Appellee has assigned as cross-error the action of the court in overruling his demurrer to each paragraph of the complaint. In the argument in support of this specification 'of error it is insisted, as in the answer brief of appellee, that the complaint is based upon the fraud and collusion of the appellee Deckard and LaEayette A. Underwood. In this connection it is not necessary to repeat what we have already said as to actions in which the ground for the complaint is want of jurisdiction, and fraud is only incidentally involved. The complaint avers, and the court has found, that the appellants were infants, and that without their presence, knowledge or consent a decree was prepared which the court was led to adopt, and which, if it stands, will deprive them of their property and any compensation therefor. Granted, as claimed by counsel, that an infant owner of real estate may maintain partition, and have the appointment of a commissioner to sell if the land is not divisible, it does not follow that the name of an infant may be used in proceedings in court without any authority, and *211that then such infant can be bound by a decree to which he never assented.

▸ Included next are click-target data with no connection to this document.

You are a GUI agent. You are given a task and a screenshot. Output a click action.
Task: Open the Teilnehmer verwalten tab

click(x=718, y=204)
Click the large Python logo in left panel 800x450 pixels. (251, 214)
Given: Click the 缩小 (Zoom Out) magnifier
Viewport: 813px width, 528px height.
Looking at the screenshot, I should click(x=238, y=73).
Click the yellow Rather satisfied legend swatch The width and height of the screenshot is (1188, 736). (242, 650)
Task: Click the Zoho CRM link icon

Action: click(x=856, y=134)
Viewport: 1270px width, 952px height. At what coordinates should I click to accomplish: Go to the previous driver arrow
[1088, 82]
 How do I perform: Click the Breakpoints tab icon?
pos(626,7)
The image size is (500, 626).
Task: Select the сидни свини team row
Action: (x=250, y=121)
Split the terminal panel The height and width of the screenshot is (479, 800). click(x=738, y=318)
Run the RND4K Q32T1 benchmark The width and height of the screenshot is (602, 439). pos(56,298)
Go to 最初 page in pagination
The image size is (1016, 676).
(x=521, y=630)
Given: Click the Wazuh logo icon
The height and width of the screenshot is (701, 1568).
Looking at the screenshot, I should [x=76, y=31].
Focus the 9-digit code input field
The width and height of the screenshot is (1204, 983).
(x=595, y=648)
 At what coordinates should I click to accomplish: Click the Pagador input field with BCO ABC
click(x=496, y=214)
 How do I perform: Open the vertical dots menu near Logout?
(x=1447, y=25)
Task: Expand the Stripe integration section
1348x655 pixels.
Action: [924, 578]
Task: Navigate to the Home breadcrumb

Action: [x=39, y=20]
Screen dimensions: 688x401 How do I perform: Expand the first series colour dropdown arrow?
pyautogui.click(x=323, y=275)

3. The special findings show that in law appellants, as between the parties to this action, were not parties to the proceedings, and that the decree is a nullity, because there was no jurisdiction of the persons, which is as essential as jurisdiction of the subject-matter, and that, after appellee had purchased the real estate of the parents of the appellants, for the purpose of divesting the title of appellants, and without any new consideration moving from the appellee, and without any consideration moving to appellants, and without their knowledge of consent, appellee secured the decree which is sought to be set aside. Ice v. State, ex rel. (1890), 123 Ind. 590; Burnett v. Milnes (1897), 148 Ind. 230-234; Brown v. Grove (1888), 116 Ind. 84-86, 9 Am. St. 823; Oder v. Broe (1903), 161 Ind. 113; Freeman, Judgments (4th ed.), §250. Upon the facts found the conclusions of law should have been found in favor of appellants.
The judgment is reversed, with instructions to the trial court to sustain the demurrers to the third and sixth paragraphs of answer, and to restate the conclusions of law in favor of appellants.